AUFGABE:
Stimmen die Aussagen (a), (b) und (c) mit dem Text über Erich Kallius überein? Antworte jeweils mit Ja oder Nein und zitiere wörtlich die entscheidenden Worte des Textes.
(a) Kallius habilitierte sich im Oktober 1894.
(b) Kallius trat 1914 das Amt des Rektors an.
(c) Kallius kam als Nachfolger von Hermann Braus nach Heidelberg.

Erich Kallius (1867-1935) – Leiter des Instituts (1921-1935)

Erich Kallius studierte in Freiburg und Berlin Medizin, promovierte 1892, um anschließend nach Göttingen zu wechseln. Im Oktober 1894 habilitierte er sich und wurde nach kurzer Assistentenzeit in Gießen 1895 in Göttingen außerordentlicher Professor. 1907 erhielt er einen Ruf als ordentlicher Professor nach Greifswald. Das Amt des Rektors konnte er jedoch 1914 krankheitsbedingt nicht antreten. Nachdem er 1917 die Leitung der Anatomischen Anstalt in Breslau übernommen hatte, folgte er 1921 als Nachfolger von Hermann Braus dem Ruf nach Heidelberg.

Ebenso wie bei seinen Amtsvorgängern lagen auch Kallius‘ Forschungsschwerpunkte im Bereich der vergleichenden Anatomie und der Entwicklungsgeschichte. Eines seiner Hauptarbeitsfelder waren seine Studien zur Entwicklung der Zunge und der Schilddrüse.

Kallius galt als einer der renommiertesten deutschen Anatomieprofessoren. In Heidelberg wurde er bereits kurz nach seiner Berufung 1923 Dekan der Medizinischen Fakultät und 1932/24 Rektor. Kallius war ein hervorragender Lehrer, er engagierte sich für den Ausbau der Anatomischen Sammlung, für die Einrichtung einer Bibliothek und für die Verbesserung der Sanitär-, Heizungs- und Elektroanlagen.

In politischer Hinsicht war Kallius ein konservativer Hochschullehrer. Besonders im Zusammenhang mit der Entlassung des pazifistischen Heidelberger Hochschullehrers jüdischer Herkunft Emil Julius Gumbel (1891-1966) hatte er sich exponiert, ohne ansonsten ein über den weit verbreiteten politischen Opportunismus hinausreichendes Engagement für den Nationalsozialismus gezeigt zu haben.

Die „Golgi‘sche Methode“

Kallius hatte sich wiederholt mit der als Golgi-Methode bezeichneten Technik zur Silberimprägnierung beschäftigt. Der Professor für Histologie und Pathologie an der Universität von Pavia, Camillo Golgi (1844–1926), hatte in zwei Schriften (1874 und 1884) die später nach ihm benannte Methode der Imprägnation von Hirngewebe veröffentlicht. Diese ermöglichte, die Morphologie einzelner Nervenzellen in ihrer oft bizarren Mannigfaltigkeit darzustellen und somit deren räumliche Ausbreitung genau zu erfassen.

ÜBUNGSDATEN:

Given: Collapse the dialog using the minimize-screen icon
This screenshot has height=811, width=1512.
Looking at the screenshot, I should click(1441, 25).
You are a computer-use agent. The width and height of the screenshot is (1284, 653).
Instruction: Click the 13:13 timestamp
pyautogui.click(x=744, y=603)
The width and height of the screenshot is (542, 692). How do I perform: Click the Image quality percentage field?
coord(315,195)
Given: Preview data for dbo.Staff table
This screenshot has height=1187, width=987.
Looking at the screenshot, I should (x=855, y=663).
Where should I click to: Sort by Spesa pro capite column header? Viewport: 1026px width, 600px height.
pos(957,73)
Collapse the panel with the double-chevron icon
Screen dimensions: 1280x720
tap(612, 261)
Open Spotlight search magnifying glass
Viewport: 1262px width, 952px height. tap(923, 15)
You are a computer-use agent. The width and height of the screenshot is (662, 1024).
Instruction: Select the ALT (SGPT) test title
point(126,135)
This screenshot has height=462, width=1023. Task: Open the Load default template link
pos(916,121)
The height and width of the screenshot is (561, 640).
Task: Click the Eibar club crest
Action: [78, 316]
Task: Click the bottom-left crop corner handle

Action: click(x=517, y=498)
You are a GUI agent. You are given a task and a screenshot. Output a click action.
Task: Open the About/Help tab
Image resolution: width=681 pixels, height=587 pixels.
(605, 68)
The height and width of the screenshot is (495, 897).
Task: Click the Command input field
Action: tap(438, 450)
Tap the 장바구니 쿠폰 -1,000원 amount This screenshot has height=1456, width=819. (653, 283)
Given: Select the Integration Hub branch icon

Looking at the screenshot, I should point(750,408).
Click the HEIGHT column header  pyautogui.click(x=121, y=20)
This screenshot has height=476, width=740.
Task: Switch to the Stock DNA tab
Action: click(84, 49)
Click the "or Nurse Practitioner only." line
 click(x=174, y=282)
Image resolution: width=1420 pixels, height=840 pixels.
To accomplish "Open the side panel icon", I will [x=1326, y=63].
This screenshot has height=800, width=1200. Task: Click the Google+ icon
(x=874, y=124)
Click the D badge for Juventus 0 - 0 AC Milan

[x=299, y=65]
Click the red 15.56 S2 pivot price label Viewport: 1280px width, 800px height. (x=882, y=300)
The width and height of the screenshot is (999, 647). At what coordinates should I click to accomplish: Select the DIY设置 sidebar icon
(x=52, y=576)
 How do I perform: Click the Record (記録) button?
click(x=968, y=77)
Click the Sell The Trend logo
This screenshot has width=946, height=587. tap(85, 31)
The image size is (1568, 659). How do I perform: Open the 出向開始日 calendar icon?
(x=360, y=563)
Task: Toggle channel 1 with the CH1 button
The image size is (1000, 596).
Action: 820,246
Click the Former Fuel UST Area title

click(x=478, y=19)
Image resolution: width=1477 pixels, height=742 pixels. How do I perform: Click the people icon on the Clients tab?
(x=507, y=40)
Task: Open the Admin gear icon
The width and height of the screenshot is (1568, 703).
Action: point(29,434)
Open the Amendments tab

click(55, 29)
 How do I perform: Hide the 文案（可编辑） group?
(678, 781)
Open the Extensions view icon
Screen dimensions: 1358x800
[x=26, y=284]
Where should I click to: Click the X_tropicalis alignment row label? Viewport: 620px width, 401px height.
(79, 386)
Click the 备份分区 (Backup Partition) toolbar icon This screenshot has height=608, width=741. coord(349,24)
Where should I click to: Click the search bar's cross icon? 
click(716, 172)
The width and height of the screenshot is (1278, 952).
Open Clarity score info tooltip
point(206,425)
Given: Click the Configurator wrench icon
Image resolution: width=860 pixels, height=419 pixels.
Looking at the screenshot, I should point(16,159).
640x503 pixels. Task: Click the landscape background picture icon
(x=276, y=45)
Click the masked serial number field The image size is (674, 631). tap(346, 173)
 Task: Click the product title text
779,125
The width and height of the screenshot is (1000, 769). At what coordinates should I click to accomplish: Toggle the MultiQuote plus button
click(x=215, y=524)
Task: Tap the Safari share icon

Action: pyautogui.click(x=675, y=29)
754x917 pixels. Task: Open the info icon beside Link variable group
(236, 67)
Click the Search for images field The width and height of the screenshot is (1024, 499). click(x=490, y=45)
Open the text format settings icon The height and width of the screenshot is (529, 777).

SCHRIFTLICHE ANTWORT:
(a) Ja: „Im Oktober 1894 habilitierte er sich“
(b) Nein: „Das Amt des Rektors konnte er jedoch 1914 krankheitsbedingt nicht antreten.“
(c) Ja: „folgte er 1921 als Nachfolger von Hermann Braus dem Ruf nach Heidelberg“